SET EXERCISE
Can you repeat the items below word for word, from the first line through the line containing "(x=485, y=408)", including both, and leave out the pictures?

INFORMATION SUPPLIED
# # # #
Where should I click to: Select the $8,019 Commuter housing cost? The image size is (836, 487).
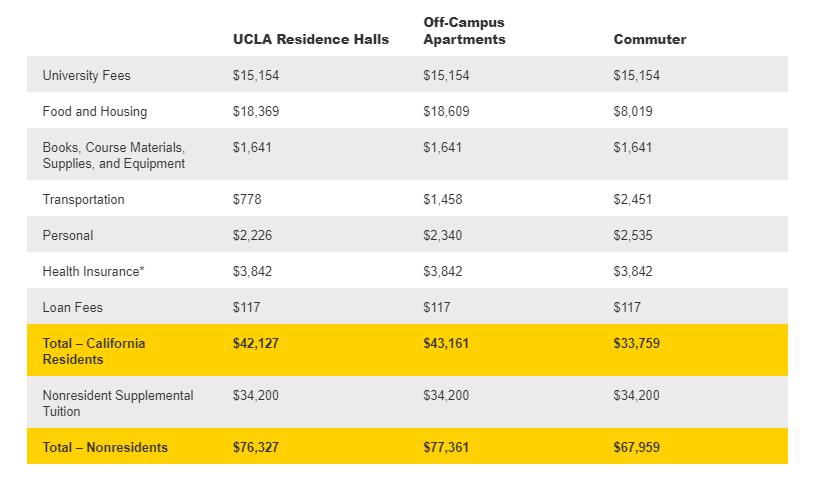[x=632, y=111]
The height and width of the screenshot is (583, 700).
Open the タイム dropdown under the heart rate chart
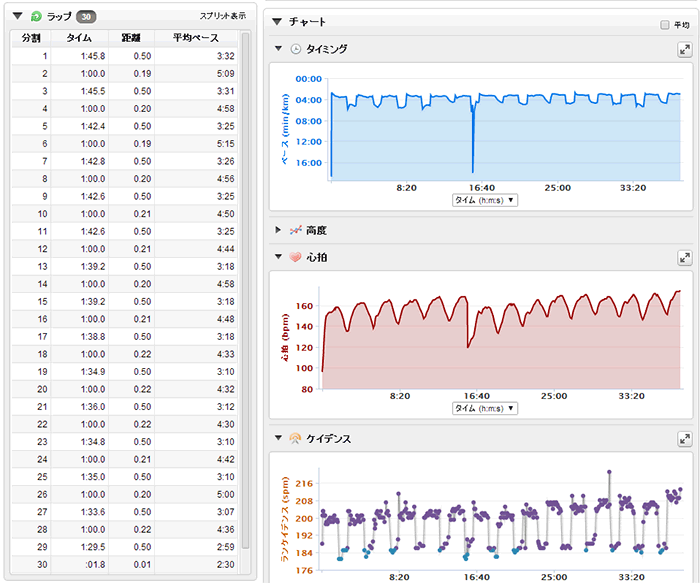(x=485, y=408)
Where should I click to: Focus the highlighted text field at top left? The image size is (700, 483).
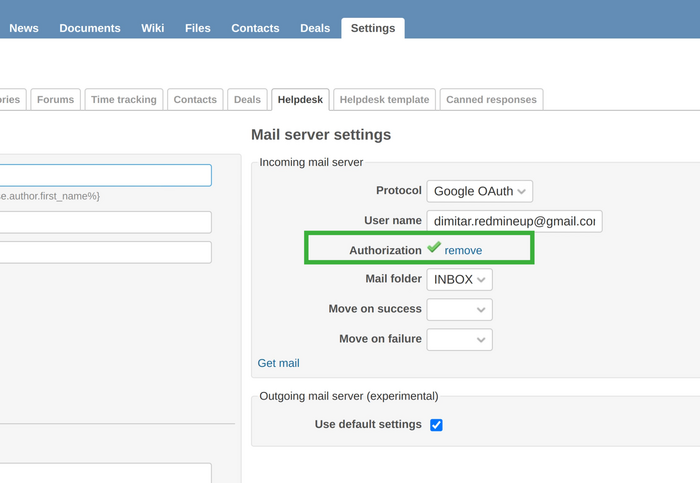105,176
# # # #
THE RESPONSE
Where should I click to: Select the $8,019 Commuter housing cost? The image size is (836, 487).
[x=632, y=111]
The height and width of the screenshot is (583, 700).
Open the タイム dropdown under the heart rate chart
(x=485, y=408)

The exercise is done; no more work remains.